The other methods of turning test bars are either a continuous cut down cylindrical stock. Or you undercut the middle portion & then only cut the end 'dumbell' bosses for the accurate/measuring part.
The way I would make an Edge clone:
- turn 2 very identical steel collars parts with 1) center drill 2) collar boss 3) tubing ID fit in one lathe setup setting so they are all concentric. (This is a bit of chicken & egg because it presumes your tailstock for center drilling is reasonably accurate already)
- turn the tubing ends square & dress the ID bores also in one setup
- locktite the collars into either end
- with the assembly between centers, skim off a couple thou from the collar boss OD on HS end only. Lock the carriage on this setting. Flip the bar end for end & repeat. You have now accomplished making 'mostly' identical dumbell ends. (Clue: look at the video where they are grinding this feature). The caveat is if your lathe is a bit inaccurate to begin with, it might affect the accuracy of your test bar. But we are confining most of the error to cutting very close to the HS, not involving chucks & minimizing TS affect. By buying a ready to use bar, that has been done for us already. Choose your poison.
To use, you insert the bar between centers. Lock down the TS (important). Zero reference DTI off the HS collar, traverse down to TS end & compare that reading. Its that simple.
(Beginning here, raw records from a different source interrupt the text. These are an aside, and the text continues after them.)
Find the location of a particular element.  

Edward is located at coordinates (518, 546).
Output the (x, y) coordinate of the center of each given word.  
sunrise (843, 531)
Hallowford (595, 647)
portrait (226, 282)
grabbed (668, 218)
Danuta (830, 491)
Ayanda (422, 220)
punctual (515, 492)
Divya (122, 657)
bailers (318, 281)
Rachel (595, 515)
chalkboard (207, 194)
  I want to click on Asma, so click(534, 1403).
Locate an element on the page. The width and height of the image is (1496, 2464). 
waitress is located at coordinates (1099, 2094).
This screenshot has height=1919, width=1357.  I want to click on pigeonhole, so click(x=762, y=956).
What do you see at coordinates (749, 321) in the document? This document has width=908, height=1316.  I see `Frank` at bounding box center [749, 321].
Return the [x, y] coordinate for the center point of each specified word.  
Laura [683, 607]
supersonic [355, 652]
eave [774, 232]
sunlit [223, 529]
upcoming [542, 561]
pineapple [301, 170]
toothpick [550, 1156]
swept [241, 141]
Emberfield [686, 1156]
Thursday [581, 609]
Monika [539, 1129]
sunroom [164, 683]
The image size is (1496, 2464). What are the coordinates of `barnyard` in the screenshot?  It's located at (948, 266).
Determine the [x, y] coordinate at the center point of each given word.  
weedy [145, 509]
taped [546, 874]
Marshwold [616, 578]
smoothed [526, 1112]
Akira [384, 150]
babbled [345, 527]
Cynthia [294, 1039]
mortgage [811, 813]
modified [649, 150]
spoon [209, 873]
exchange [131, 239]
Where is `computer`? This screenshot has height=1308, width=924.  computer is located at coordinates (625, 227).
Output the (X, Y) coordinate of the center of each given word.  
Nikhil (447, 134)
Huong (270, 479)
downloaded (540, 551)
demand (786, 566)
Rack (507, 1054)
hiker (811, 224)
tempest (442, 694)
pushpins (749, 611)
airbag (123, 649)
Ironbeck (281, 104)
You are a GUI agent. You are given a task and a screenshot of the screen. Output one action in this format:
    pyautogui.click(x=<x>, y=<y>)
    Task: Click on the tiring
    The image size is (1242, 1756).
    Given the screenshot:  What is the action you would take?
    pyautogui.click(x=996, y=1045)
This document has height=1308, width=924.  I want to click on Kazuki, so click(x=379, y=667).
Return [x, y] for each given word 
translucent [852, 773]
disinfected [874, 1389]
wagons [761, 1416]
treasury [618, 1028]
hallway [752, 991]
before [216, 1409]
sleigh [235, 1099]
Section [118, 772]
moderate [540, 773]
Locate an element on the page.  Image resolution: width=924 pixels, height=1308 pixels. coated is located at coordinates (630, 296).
No cutting involved, just measuring. Note there are 2 separate measurements which affect taper turning or off center drilling however you want to look at it.
- in/out across the lathe bed. Initially set the DTI ball at 3-oclock position. If HS measures 0.000" and TS is out toward operator 0.003" then jack the TS back in until it reads 0.000" but do this with the indicator in place because the jacking / set screw will likely have an affect on reading.
- up/down where TS is higher or lower than HS spindle. Set the DTI ball at 12-oclock position. I've heard most TS are factory set 1-2 thou high & isn't quite as bad as in/out from taper turning perspective. Supposedly this is to allow for wear. But I dont quite get this. My lathe has been 2 thou high since day-1.
But also realize that before the TS is zeroed into position, the lathe bed should have no twist and the HS must be aligned to the lathe bed. That's a different subject, but supersedes TS alignment.